A few weeks earlier I had ended up in hospital suffering from anorexia, a side effect from the turmoil I was going through. I had lost a third of my body weight, convulsing alot I had been unable to eat. How could love or the demise of it affect me in such a way? Somehow I had managed to keep going to work but it had been hard, every single thing I had done that summer seemed so unbelievably hard. I took Sonja’s advice and stepped on the plane and before I knew it we were approaching the coast of Africa.


Johannesburg, the city of what could have been

Being on long haul flights are a time when I normally reflect on my life, my actions. I had thought about my trip to Romania, how I had loved it there and of Peru and the beauty of the Andes. I realised that on those trips and the months between I had just existed but was not living. The problem was that my emotions and the fact I was unable to let them go, that these emotions were preventing me from loving life. I needed to be my old self again, the person who is endlessly sweet, so polite that your grandparents would adore me, who genuinely likes everyone when meeting them.

I know the exact moment when my life got better and that the summer of 2016 began to fade into a distant memory. I had found a movie on the in-flight entertainment system called The Danish Girl, a story about Lili Elbe, one of the first women who had had gender reassignment surgery. This movie was in a way groundbreaking for me. In the movie there were scenes where she tries on her first dress, learns to walk and move and in a way I was reminded of my own transition many years before when I too had taken the exact same steps to become a woman physically. I had forgotten about those years, the energy I had put into it. In a way I had forgotten I had been anything other than female physically. It dawned on me that I should be immensely proud of my life now, that I was sucessful, most of all it dawned on me that I should not let such a thing as love destroy me. Self worth.
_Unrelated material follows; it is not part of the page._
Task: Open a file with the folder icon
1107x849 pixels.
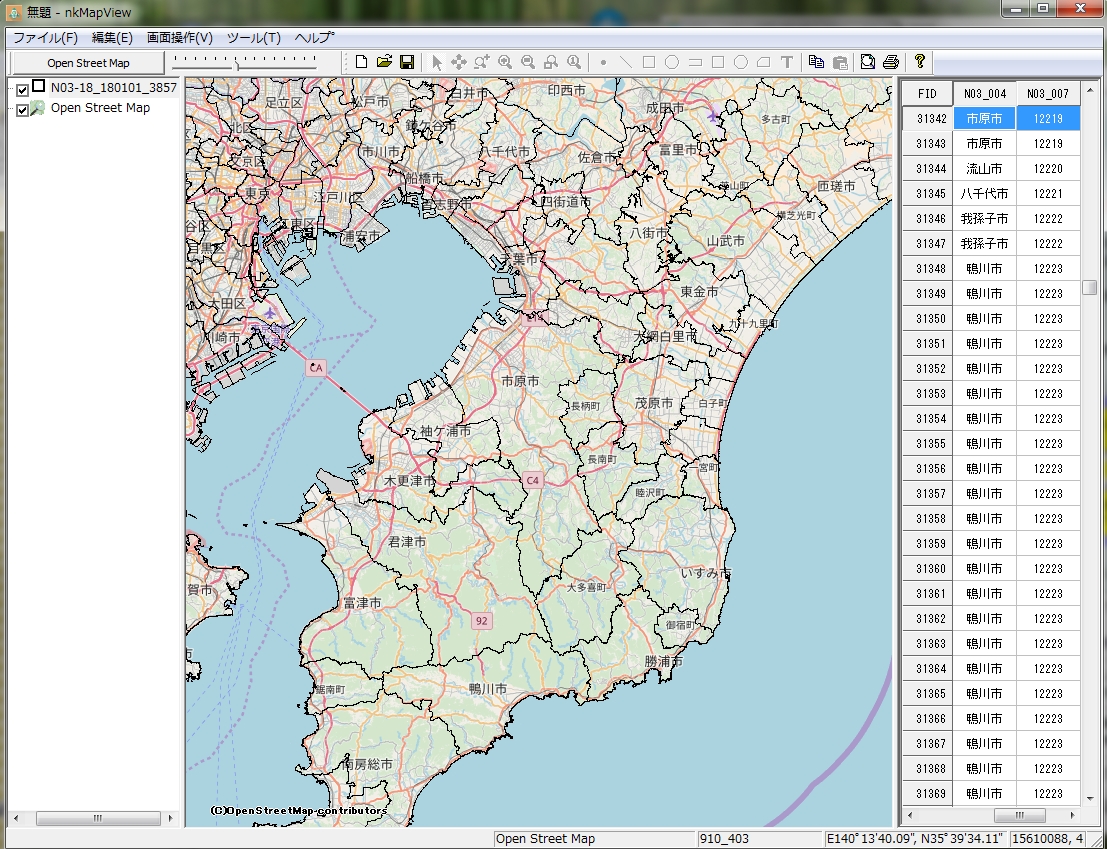Action: pyautogui.click(x=384, y=62)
a photo of me November 2016, the woman I became

Although the drive into Johannesburg was a bit scary and downtown felt sinister at night I still knew I was going to like this city. Johannesburg was the city of what-could-have-been as in my early twenties I had been offered a job in South Africa but in the end had rejected it. Now I was seeing Jo’burg for the first time and wondered if I too, in this city, would have suffered during a painful seperation or if this city would have been kinder to me than what Amsterdam had been.

Reef Hotel

watching the sunset from the hotel lounge

The high point of Johannesburg had been the sunsets, sitting in the rooftop lounge of my hotel watching the red skies reflect in the skyscrapers. Although some men had tried to strike up conversations with me I had, as always, declined, opting to watch the birds fly in formation across downtown, just to stare out towards the city. In a way to be honest that was all I was capable of at that moment in my life.

Afternoons I would walk around downtown. The reception of my hotel had  pleaded with me to go everywhere by car and that the streets were dangerous. Now when you say that to me I will make a point of walking everywhere. Johannesburg dangerous? Actually along with the Lili Elbe movie, the sunsets from the hotel it was the people of Johannesburg who made something inside me click. Their energy, friendliness, their vulnerability gave me the first ideas of trying to live again, not to exist anymore, but to live, really live!
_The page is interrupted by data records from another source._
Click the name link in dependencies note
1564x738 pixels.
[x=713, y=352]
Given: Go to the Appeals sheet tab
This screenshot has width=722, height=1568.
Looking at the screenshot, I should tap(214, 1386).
So that was that, the first moments of my true, pure rebirth. The Lili Elbe movie giving me feelings of self worth, of being a true survivor, of being unique and through everything to become the person I’am inside. The sunsets reminding me of the endless beauty of our planet and that there is alot more to our world than just emotion. Lastly the people of Johannesburg with their unmeasurable energy and drive reminding me to keep going, to never give up, to grab life by the horns and most of all….to survive.